Danke, und ein angenehmes Wochenende 8) .


----------



## Teichforum.info (15. Juli 2005)

Man, hast du viele Baustellen, wie wäre es wenn du dir mal prioritäten setzt, und lesen hilft auch, dann könntest du die Frage für dich selbst beantworten.

Ist nicht böse gemeint, aber denk mal darüber nach, falls du die Zeit findest !

MfG
Inty


----------



## Teichforum.info (18. Juli 2005)

Sollte ich beim Umsetzen was beachten oder kann ich sie einfach ins netz und in die andere Tonne rein packen.

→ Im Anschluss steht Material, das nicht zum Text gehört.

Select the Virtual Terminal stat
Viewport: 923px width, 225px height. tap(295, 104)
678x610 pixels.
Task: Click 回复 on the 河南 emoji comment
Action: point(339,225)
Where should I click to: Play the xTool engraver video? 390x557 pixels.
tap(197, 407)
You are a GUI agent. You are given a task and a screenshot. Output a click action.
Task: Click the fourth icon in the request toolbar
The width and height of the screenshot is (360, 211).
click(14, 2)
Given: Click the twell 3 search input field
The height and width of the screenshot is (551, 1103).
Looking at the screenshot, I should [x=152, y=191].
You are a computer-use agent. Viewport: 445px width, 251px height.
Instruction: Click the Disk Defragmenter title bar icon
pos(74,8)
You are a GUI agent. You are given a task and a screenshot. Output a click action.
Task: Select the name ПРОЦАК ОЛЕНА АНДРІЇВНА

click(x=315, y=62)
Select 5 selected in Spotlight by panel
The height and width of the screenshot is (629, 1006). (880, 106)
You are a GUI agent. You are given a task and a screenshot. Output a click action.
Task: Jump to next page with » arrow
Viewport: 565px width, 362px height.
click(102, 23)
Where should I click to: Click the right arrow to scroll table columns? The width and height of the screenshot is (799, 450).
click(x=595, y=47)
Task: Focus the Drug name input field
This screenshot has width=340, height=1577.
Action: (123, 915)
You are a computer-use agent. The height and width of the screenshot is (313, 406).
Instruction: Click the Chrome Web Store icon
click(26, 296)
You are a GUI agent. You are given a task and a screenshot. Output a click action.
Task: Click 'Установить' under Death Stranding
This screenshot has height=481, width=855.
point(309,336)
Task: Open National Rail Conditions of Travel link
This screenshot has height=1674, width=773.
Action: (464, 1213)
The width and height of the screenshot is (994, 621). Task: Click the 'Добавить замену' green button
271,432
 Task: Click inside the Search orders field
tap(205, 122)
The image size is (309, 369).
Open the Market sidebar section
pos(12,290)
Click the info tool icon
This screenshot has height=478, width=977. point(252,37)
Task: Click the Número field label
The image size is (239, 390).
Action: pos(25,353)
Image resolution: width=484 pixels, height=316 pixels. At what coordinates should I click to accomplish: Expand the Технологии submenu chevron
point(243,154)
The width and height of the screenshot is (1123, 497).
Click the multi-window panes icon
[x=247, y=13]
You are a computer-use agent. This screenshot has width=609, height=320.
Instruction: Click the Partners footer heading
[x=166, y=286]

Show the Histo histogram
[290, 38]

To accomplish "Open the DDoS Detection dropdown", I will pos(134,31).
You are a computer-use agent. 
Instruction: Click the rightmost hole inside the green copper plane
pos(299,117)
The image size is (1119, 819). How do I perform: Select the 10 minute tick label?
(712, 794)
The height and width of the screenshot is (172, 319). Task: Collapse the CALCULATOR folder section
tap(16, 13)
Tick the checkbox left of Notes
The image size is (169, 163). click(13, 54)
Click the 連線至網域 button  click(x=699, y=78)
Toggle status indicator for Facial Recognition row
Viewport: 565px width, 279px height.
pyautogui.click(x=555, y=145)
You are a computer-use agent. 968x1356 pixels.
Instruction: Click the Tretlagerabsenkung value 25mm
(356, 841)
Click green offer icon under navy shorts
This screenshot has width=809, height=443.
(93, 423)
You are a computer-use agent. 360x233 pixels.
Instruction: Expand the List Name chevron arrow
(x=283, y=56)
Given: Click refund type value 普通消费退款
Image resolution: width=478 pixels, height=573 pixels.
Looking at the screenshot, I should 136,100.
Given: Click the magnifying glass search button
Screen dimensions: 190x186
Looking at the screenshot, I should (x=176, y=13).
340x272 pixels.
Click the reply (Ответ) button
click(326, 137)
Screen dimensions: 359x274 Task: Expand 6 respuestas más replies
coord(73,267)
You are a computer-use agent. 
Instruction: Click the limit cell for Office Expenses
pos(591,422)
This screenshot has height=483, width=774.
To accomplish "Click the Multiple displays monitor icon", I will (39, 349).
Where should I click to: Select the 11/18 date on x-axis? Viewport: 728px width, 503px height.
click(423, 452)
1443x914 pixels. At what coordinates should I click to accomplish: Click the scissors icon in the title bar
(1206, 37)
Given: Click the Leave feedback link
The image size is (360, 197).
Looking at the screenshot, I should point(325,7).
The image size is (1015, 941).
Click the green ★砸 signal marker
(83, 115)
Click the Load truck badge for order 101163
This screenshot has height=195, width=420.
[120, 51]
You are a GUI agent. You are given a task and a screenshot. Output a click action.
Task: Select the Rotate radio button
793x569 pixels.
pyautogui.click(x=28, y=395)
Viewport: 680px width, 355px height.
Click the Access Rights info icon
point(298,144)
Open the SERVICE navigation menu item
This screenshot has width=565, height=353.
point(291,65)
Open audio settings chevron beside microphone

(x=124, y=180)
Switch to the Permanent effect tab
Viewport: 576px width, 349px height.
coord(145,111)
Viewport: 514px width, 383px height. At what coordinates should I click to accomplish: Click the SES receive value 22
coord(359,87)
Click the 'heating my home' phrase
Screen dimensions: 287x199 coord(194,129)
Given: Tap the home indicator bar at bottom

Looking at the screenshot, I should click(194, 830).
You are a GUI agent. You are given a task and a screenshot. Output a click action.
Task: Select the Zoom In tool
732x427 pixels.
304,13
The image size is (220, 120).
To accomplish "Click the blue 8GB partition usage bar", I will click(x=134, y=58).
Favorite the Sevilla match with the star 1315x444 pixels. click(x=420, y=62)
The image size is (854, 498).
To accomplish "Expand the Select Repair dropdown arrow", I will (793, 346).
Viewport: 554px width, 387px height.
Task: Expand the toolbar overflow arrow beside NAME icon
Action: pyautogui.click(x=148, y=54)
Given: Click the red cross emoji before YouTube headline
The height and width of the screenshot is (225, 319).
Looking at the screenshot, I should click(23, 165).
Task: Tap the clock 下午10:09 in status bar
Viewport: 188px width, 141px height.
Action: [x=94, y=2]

* defekter Link entfernt *

Danke


----------



## Teichforum.info (18. Juli 2005)

Hallo Maurix, 

Fischtonne mit einem Netz abdecken. 

Bereite dir noch einen zweiten Behälter vor, in dem du täglich etwa 10% Wechselwasser mit einem Tag abgestandenen Leitungswasser zur Ferfügung hast. 



Gruß Rainer


----------



## Teichforum.info (18. Juli 2005)

Hi Rainer,

du solltest erwähnen warum abdecken!   

DAMIT DIE KOI NICHT RAUS SPRINGEN KÖNNEN MAURIX

Du solltest echt mal bei einer Sache bleiben, du bist sehr sprunghaft!

Einen Schritt  nach dem anderen... :!:


----------



## Teichforum.info (18. Juli 2005)

Warum ich bin doch fast mit dem loch am alten Teich angekommen.Dann muss ich sie doch umlagern  .Oder was meinst du mit Sprunghaft.

Danke euch beiden  .


----------



## Teichforum.info (22. Juli 2005)

Habe jetzt von *Söll Filterbakterien Starter* etwas in in den Filter getann einwirken lassen und wieder angestellt wie lange soll ich es laufen lassen bis ich die Koi aus dem Teich nehme kann?Habes es aus dem grund geamcht weil der ph-Wert so hoch war und ich keine chemie nehmen wollte.

ph:8,0-8,5


----------



## Teichforum.info (22. Juli 2005)

Hallo Maurx, 

mach dir keinen Kopf wegen dem Ph, der ist o.k.. 

Mit Umsetzen wartest du, bis es nicht mehr anders geht. 

Gruß Rainer


----------